D'ailleurs, dans ces années-là, je me sens mal avec mes copains bordelais, ouvertement machistes, parfois violents. C'est la loi du plus fort, une forme de domination permanente qui règne. Je suis un peu comme mon père lozérien et ma mère bretonne, qui gardent des mentalités d'immigrés. J'observe, je me mets un peu à l'écart, je ne suis pas à l'aise. Quand je pars en vacances en Bretagne, tout me confirme que là-bas, on me respecte en tant qu'enfant. Que la bienveillance a droit de cité.

 C'est décidé, à dix-huit ans, je décide de rester vivre en Bretagne. Cela ne tient qu'à un fil, de batterie... La batterie déchargée de la voiture qui devait m'emmener vers un contrat de postier à Paris. Je reste, on est au début des années 70, et je vais goûter à tout. Festoù-noz, musique irish, fêtes un peu dingues, j'en redemande. Au bout de quelques mois, s'est tissé un vrai réseau qui nous relie tous, je fais des rencontres hallucinantes. Du collectif et du solidaire, que je reconnais encore aujourd'hui lorsque je rencontre ces gens qui ont vécu dans ces années-là en Bretagne.

 La valse des petits métiers peut commencer : représentant en cheminées, facteur, docker, ramasseur de betteraves dans le Nord, apiculteur, boulanger au feu de bois pour une longue période. L'idée de produire soi-même, de ne pas être balloté par la société de consommation est là, bien ancrée au cœur de nos vies. On dénonce avant l'heure ce qui menace notre environnement, et on nous rit au nez.

 Je fais du théâtre, j'ai des velléités d'écrire, j'invente des pièces que l'on joue chaque été, avec des amis comédiens, en pleine nature ou sur les places de villages et salles des fêtes. Ce sera par exemple l'aventure de l'Opéra Kaolmoc'h. Puis je plonge à corps perdu dans l'aventure du journal hebdo Nekepell ( c'est pas loin, en breton ). C'est le moment où je change de braquet, je me rends compte que l'on peut écrire vite. Dans l'écriture, j'ai un rapport à l'image, c'est assez visuel plus qu'introspectif. J'aime les codes du roman noir, comportementaliste, proche de l'image aussi. Quant au journalisme, il me pousse à me questionner sur le rapport au réel.
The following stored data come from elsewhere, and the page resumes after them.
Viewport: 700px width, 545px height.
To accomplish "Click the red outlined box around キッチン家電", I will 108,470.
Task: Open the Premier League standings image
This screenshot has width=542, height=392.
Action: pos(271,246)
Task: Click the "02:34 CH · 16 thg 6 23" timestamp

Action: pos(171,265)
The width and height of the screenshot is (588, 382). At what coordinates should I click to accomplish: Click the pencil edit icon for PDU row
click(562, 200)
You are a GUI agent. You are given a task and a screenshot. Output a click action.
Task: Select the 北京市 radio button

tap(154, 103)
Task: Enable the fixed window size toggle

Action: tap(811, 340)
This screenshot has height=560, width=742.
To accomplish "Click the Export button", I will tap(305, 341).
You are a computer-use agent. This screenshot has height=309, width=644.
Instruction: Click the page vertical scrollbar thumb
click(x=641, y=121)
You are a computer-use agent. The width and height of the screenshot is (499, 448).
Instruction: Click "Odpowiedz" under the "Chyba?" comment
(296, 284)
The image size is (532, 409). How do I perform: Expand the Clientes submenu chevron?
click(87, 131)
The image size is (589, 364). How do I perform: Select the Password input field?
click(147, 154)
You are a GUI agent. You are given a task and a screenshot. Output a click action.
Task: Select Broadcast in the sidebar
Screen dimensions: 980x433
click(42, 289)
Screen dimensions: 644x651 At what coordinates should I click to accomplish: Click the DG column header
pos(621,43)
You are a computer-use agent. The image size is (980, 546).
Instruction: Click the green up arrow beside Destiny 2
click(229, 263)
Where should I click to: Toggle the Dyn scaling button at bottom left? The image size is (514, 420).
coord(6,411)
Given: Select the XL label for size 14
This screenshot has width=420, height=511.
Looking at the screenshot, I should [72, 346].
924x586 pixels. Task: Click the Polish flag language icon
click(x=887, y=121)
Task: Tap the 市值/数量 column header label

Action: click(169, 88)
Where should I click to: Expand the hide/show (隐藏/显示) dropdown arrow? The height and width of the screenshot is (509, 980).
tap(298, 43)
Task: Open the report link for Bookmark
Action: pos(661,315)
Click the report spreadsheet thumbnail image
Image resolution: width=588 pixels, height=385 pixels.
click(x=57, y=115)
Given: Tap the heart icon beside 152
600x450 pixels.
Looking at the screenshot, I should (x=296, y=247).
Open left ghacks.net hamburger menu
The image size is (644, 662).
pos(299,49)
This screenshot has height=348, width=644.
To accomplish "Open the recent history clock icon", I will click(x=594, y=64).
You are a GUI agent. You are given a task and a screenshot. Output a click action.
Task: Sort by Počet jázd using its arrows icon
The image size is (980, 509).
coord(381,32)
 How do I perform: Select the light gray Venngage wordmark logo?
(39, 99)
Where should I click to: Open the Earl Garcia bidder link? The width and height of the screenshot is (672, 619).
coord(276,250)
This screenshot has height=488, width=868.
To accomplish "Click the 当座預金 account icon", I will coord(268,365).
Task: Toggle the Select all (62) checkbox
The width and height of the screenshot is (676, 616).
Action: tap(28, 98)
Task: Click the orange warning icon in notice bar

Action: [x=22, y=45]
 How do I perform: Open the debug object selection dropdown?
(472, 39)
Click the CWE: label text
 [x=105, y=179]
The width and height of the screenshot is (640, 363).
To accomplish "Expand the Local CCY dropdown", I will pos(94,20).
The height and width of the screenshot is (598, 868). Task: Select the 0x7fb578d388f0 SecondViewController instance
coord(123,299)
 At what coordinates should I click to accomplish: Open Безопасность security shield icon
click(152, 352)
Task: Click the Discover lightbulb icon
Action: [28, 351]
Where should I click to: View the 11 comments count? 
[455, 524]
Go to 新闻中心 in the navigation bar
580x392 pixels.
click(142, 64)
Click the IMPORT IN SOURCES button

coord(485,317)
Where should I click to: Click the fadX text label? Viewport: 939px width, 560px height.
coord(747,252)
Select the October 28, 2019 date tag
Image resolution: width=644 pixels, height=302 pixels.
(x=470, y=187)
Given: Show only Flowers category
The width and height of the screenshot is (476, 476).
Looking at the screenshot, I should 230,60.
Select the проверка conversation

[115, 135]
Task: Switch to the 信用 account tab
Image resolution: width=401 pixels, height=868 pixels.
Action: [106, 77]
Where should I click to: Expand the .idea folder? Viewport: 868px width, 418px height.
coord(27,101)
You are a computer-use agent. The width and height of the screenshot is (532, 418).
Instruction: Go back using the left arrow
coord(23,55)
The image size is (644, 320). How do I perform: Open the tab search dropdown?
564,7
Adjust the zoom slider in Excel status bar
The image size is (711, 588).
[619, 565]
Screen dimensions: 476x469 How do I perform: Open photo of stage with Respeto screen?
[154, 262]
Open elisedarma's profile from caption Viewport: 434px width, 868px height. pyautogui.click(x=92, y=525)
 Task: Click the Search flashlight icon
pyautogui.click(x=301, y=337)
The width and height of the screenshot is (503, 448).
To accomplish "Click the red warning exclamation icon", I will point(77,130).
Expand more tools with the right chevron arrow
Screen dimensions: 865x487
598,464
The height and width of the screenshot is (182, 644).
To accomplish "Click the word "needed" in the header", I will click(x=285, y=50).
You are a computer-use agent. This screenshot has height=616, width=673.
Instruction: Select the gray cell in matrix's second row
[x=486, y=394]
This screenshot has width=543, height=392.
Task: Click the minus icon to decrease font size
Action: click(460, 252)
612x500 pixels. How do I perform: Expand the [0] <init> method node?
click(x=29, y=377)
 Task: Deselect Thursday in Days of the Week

Je rencontre des situations sociales et des personnages qui nourrissent à la fois l'imaginaire, et la réflexion sur la société.

 Je suis approché par Jean-Bernard Pouy, qui lit mes éditos dans Nekepell, et me pousse à écrire un premier roman, Un air à faire pleurer la mariée, sorti en janvier 2000. Le premier d'une longue série.

 Je repense à ma grand-mère bretonne, elle-même fille de conteur. Ses histoires me fascinaient, mais quand j'essayais de les raconter à mon tour à mes copains de la caserne, ça faisait un flop. Frustration. Je comprends alors qu'il faut sans doute embellir ? Ou bien le réel suffit-il à lui-même ?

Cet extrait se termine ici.